After humiliating defeats in its two most recent high-profile bowl games — 42-14 to Alabama in 2013 (the National Championship game) and 30-3 to Clemson last Saturday — the University of Notre Dame has decided that it’s fed up with being clubbed in these contests like a baby seal during hunting season in the Canadian Arctic. In a New Year’s Day press release, the University announced that it will be relaxing admissions standards in 2019 to enhance its ability to recruit blue-chip athletes.

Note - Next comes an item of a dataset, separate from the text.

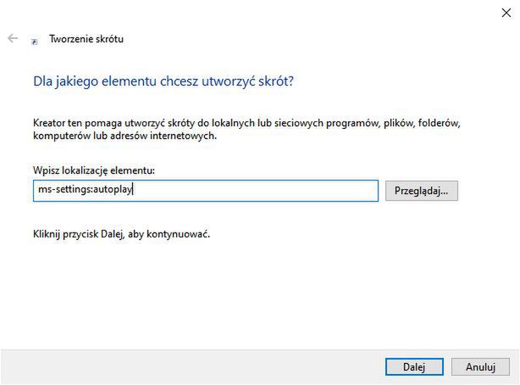Open the Przeglądaj browse dialog
The image size is (520, 385).
click(421, 191)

According to John Jenkins, the school’s president, “for far too long we’ve insisted that applicants be literate in order to be accepted by Notre Dame. This policy has not only discriminated against those who cannot read, it has deprived our football team of talented players who could contribute to success on the gridiron. Should we really regard reading proficiency as the sign of an educated person? I don’t think so. We should be looking into the courageous hearts of these boys, not their minds. Heck, it’s already tough enough to attract young people to South Bend, Indiana, where the best restaurant in town is located in a bowling alley, and residents regard movies made in New York City as ‘foreign films’. We need to build bridges that reach these young men where they are, rather than continue to put multi-syllabic obstacles in their path.”
Notre Dame also plans to loosen its strict regulation of performance-enhancing drugs (PEDs) for athletes. “Let’s face it,” Jenkins notes, “for decades we have encouraged our student body to routinely consume one of the most potent PEDs on the planet — consecrated communion wafers — so it seems a bit hypocritical to prohibit an occasional steroid boost for our football squad, especially when we consider the non-Catholic players who seldom attend Mass.”

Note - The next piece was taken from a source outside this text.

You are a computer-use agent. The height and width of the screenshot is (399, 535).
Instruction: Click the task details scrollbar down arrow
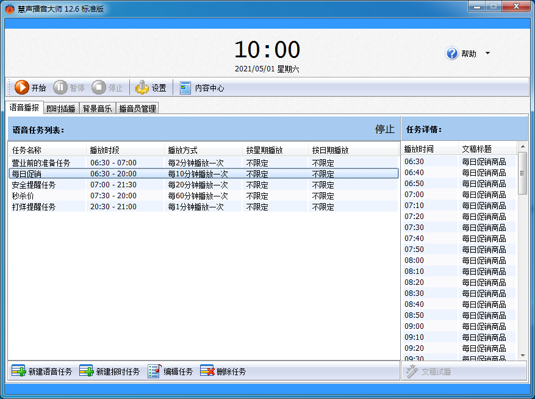523,355
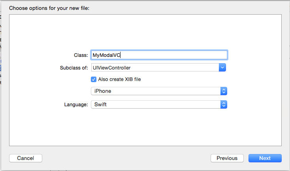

Finally, students who are currently incarcerated will no longer be prevented from playing football. “We’re working with the warden of the St. Joseph County Jail in downtown South Bend to convert one of its residential wings into a mini-dormitory for players who are awaiting trial or serving hard time. These students will take all of their classes online and be escorted by corrections officials to and from games, both home and away. The public will have nothing to fear, but opposing teams certainly will!
“For example, we just accepted Clarence ‘Spleen Eater’ Tunderly for next year’s entering class. This young man is 345 pounds of uncontrolled rage who’s doing 7 to 16 years at Georgia State Prison in Reidsville for crimes that are best left undescribed. He’ll major in Elizabethan Poetry, assuming he gets a handle on the reading thing. Otherwise, he’ll be in General Studies with a concentration in Crushing.”
Alabama and Clemson, take a look in your rear view mirror. Say hello to Clarence.